Propiconazole induces alterations in the hepatic metabolome of mice: relevance to propiconazole-induced hepatocarcinogenesis.

Propiconazole is a mouse hepatotumorigenic fungicide and has been the subject of recent investigations into its carcinogenic mechanism of action. The goals of this study were (1) to identify metabolomic changes induced in the liver by increasing doses of propiconazole in mice, (2) to interpret these results with key previously reported biochemical, transcriptomic, and proteomic findings obtained from mouse liver under the same treatment conditions, and (3) to relate these alterations to those associated with the carcinogenesis process. Propiconazole was administered to male CD-1 mice in the feed for 4 days with six mice per feed level (500, 1250, and 2500 ppm). The 2500 ppm dose level had previously been shown to induce both adenocarcinomas and adenomas in mouse liver after a 2-year continuous feed regimen. Endogenous biochemicals were profiled using liquid chromatography/mass spectrometry and gas chromatography/mass spectrometry methods and 261 were detected. The most populous biochemical class detected was lipids, followed by amino acids and then carbohydrates. Nucleotides, cofactors and vitamins, energy, peptides, and xenobiotics were also represented. Of the biochemicals detected, 159 were significantly altered by at least one dose of propiconazole and many showed strong dose responses. Many alterations in the levels of biochemicals were found in the glycogen metabolism, glycolysis, lipolysis, carnitine, and the tricarboxylic acid cycle pathways Several groups of metabolomic responses were ascribed to the metabolism and clearance of propiconazole: glucuronate, glutathione, and cysteine pathways. Groups of metabolic responses supported previous hypotheses on key events that can lead to propiconazole-induced tumorigenesis: oxidative stress and increases in the cholesterol biosynthesis pathway. Groups of metabolomic responses identified biomarkers associated with neoplasia: increases in glycolysis and increases in the levels of spermidine, sarcosine, and pseudouridine. These results extended the companion transcriptomic and proteomic studies and provided a more complete understanding of propiconazole's effects in mouse liver.

Saved data entries:

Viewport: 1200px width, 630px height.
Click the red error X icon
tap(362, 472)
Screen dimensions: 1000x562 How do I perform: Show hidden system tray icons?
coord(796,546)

Exercise requirements
Which biochemical class was the most populous among those detected, according to the propiconazole abstract? The items are separate material that stands apart from the propiconazole abstract.

Result for this task
Lipids